1. Bentley DR, Balasubramanian S, Swerdlow HP, et al. Accurate whole human genome sequencing using reversible terminator chemistry. Nature. 2008; 456(7218):53–59.

2. Wang Q, Gu L, Adey A, et al. Tagmentation-based whole-genome bisulfite sequencing. Nat Protoc. 2013; 8(10):2022–2032.

3. Buenrostro JD, Giresi PG, Zaba LC, Chang HY, Greenleaf WJ. Transposition of native chromatin for fast and sensitive epigenomic profiling of open chromatin, DNA-binding proteins and nucleosome position. Nat Methods. 2013; 10(12):1213–1218.

4. Picelli S, Faridani OR, Björklund AK, Winberg G, Sagasser S, Sandberg R. Full-length RNA-seq from single cells using Smart-seq2. Nat Protoc. 2014; 9(1):171–181.

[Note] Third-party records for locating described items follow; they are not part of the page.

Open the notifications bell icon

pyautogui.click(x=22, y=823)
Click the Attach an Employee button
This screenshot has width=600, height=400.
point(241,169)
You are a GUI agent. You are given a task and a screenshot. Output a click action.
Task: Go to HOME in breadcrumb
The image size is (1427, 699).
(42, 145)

5. Buenrostro JD, Wu B, Chang HY, Greenleaf WJ. ATAC-seq: A Method for Assaying Chromatin Accessibility Genome-Wide. Curr Protoc Mol Biol. 2015; 109:21.29.1–21.29.9.

6. Kitagawa Y, Ohkura N, Kidani Y, et al. Guidance of regulatory T cell development by Satb1-dependent super-enhancer establishment. Nat Immunol. 2017; 18(2):173–183.

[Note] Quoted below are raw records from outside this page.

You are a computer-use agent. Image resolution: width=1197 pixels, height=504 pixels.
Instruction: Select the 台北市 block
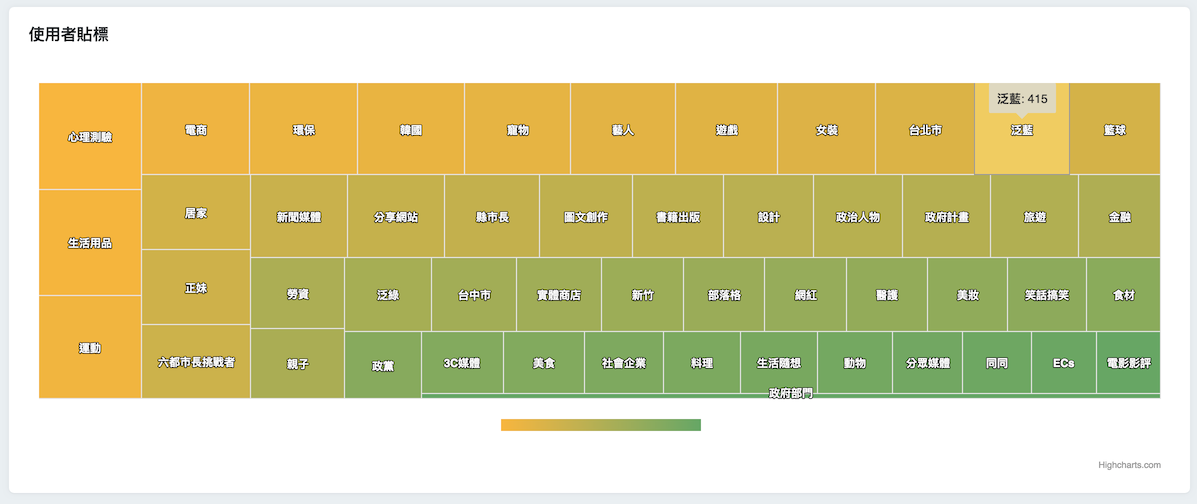click(x=925, y=130)
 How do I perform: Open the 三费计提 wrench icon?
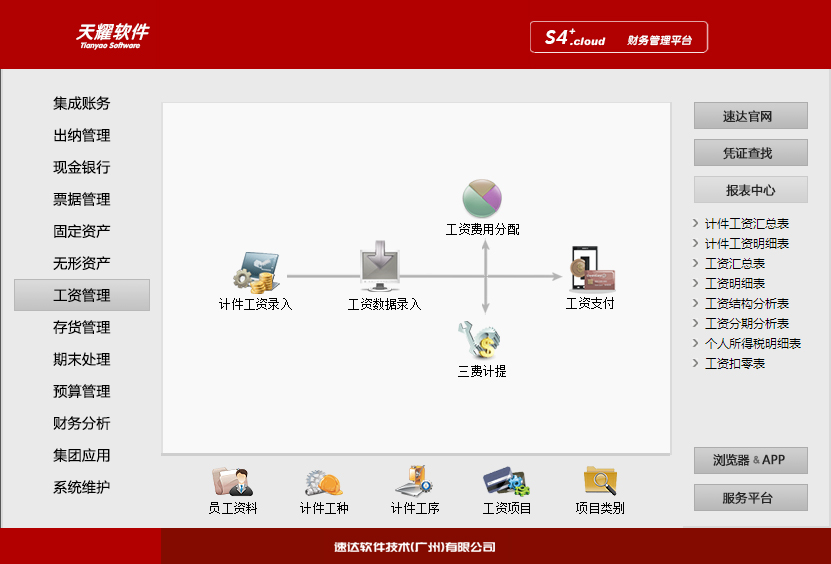(x=480, y=341)
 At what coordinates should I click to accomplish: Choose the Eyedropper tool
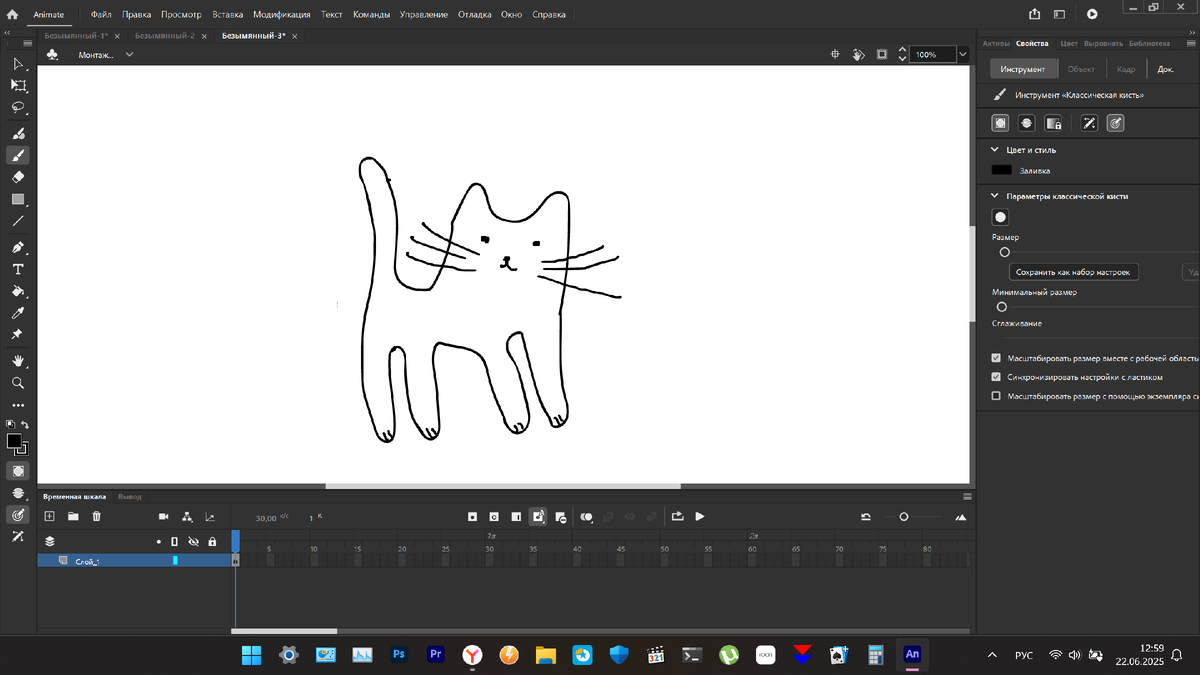pos(18,314)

7. Marie R, Pedersen JN, Bærlocher L, et al. Single-molecule DNA-mapping and whole-genome sequencing of individual cells. Proc Natl Acad Sci U S A. 2018; 115(44):11192–11197.

8. Tassetto M, Kunitomi M, Whitfield ZJ, et al. Control of RNA viruses in mosquito cells through the acquisition of vDNA and endogenous viral elements. Elife. 2019; 8:e41244.

Features

1. One tube enzymatic reaction, easy to operate

2. A single sample library process takes only 90 minutes

3. Sample input DNA volume can be as low as 1 ng, high library conversion efficiency

4. The Transposase Mix and buffers provided by the kit are subject to rigorous quality control and functional verification, so as to achieve high fidelity, stability and repeatability.

Storage

Store 5X Stop Solution at room temperature, Transposase Mix at 4°C and other components at -20°C.